Similar happened to me. Account kept getting charged while my account was suspended because I couldn't pay the first bill. The only way to unsuspend it was to pay the full amount, including when all of the hosts were inaccessible. When I complained, they told me that I should have read the ToS to know that I'd still be charged for the inaccessible hosts. They waived one month, but had to pay the rest. All of my support was done over chat, but it took a while and I had to talk to a few different reps. Good luck.

[MarxistaLS]

AWS is so expensive in so many ways, I'd never use it if I was paying.

[jchallis]

By any chance is your root email address similar to the one you use for your regular Amazon life (kindle / shopping / prime) etc? You should be able to log in using that root account using your usual Amazon email and then proceed to reach out to support.

As root you could also assign the IAM roles to individual users for specific buckets.

[chrisgoman]

This is most likely what is happening is the shopping website and AWS are now trying to make you create at least 2 accounts and the captchas will start showing after that

[iLoveOncall]

Since you have your keys working, you may be able to open a support case using the support API: https://docs.aws.amazon.com/awssupport/latest/user/about-sup... :)

[arthurcolle]

This would be useful to resolve the root issue but unfortunate I am not sure/think I do not have a Business tier account. I will try to check this though.

[gdelfino01]

Nothing like having your data in your own NAS. I love my Synology.

[iLoveOncall]

The odds of your hardware failing are much higher than the odds of having a problem leading to data loss with AWS.

[ncallaway]

Mmm, but the 5 9s of reliability probably don’t take into account their odds of terminating your account abruptly.

Maybe they should. Every account they unilaterally shutdown without access to data should just count against their reliability metrics as if it were an indefinite outage.

[arthurcolle]

Definitely agree with this completely. If you can't pay for egress then that is effectively just losing data. I get the business argument, but cutting me off from easily speaking to support is absolute fucking garbage. Shameful process.

[iLoveOncall]

> cutting me off from easily speaking to support is absolute fucking garbage

It's not. It's for obvious safety reasons. How can you prove that you are the rightful account owner otherwise?

[arthurcolle]

I have access to my email address which is the original email address that I set up the AWS account for. I also have my phone number which is linked to the account.

[ncallaway]

But if they suspend your account access, you can’t login to talk to support. So it sounds like they’ve left no possible avenue to talk to support.

How can you prove that you are the rightful account owner at all under those circumstances?

[yumswiss]

Sounds like someone could have changed the root account email.

If you can access via keys then just backup your stuff.

[KomoD]

> I have buckets that I've had backed up for literally a decade and losing this would be unbelievable.

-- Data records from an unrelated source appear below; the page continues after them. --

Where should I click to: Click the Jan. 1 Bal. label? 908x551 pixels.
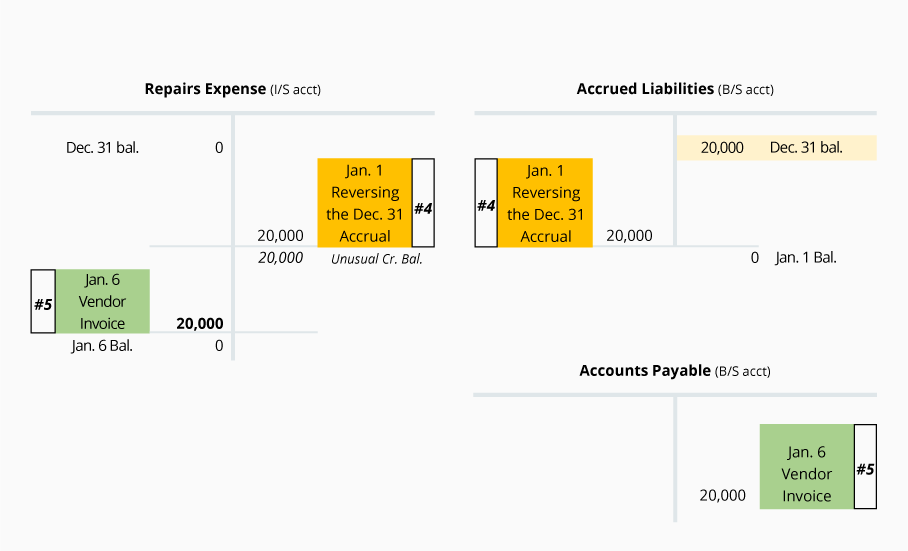pyautogui.click(x=805, y=257)
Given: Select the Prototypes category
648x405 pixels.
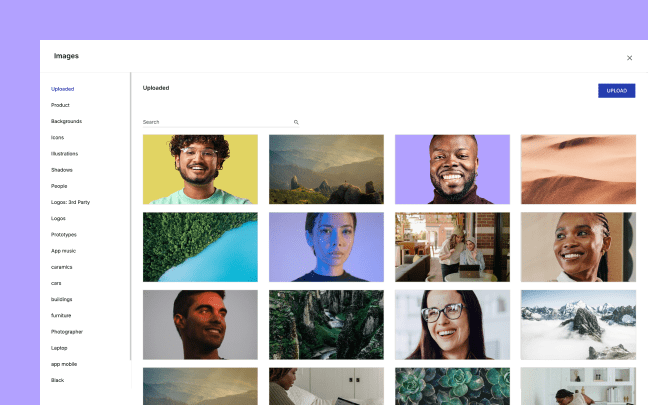Looking at the screenshot, I should pos(64,234).
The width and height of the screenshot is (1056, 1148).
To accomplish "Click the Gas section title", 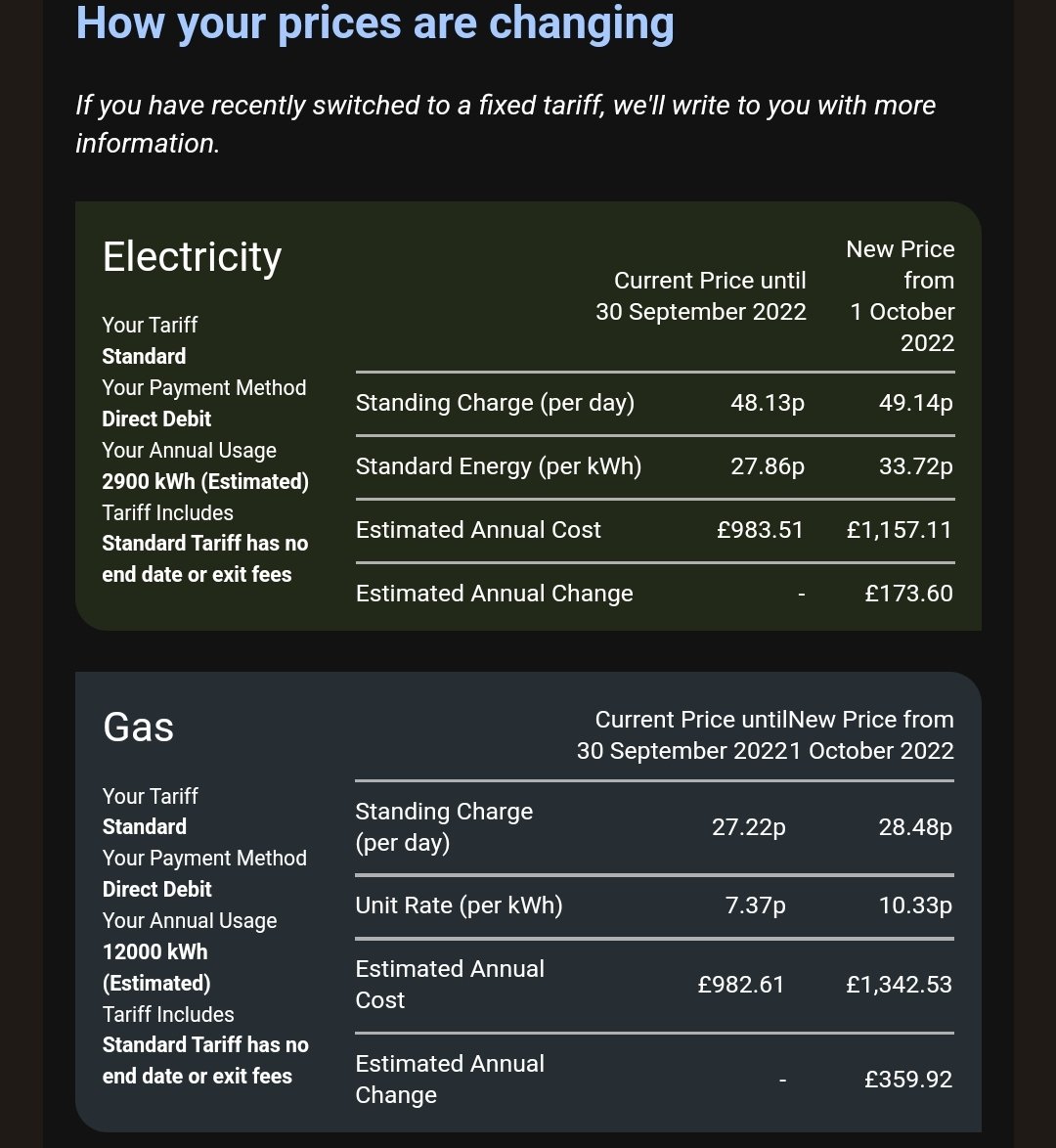I will point(138,728).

Why would you store everything only at AWS...?

[Someone1234]

How is this constructive to what OP asked?

I don't think OP should answer you, because if they do instead of people addressing their actual issue, it will become an irrelevant rabbit-hole discussing backup best practices or the cost-effectiveness of AWS's various data storage solutions.

Personally I've seen AWS's S3 Glacier commonly recommended including in Ask HN or Reddit's data hoarder sub. Therefore, that is a good answer: It is a popular data storage solution. Now back to OP's actual issue...

[KomoD]

> Personally I've seen AWS's S3 Glacier commonly recommended including in Ask HN or Reddit's data hoarder sub. Therefore, that is a good answer: It is a popular data storage solution. Now back to OP's actual issue...

Yes, but that does not mean you should only store there.

[rsstack]

3-2-1 rule for backups: 3 copies, 2 different physical mediums on the same site (if you're on AWS, they handle that for you), 1 off-site (NOT AWS). This is the minimum for a data backup to count as "backup", not the maximum.

Backup your AWS data, backup your Google data (Gmail, Drive, and GCP), backup your on-prem data (to the cloud, or a different building), etc.

[xeromal]

OP already learned this lesson. No need to pile on.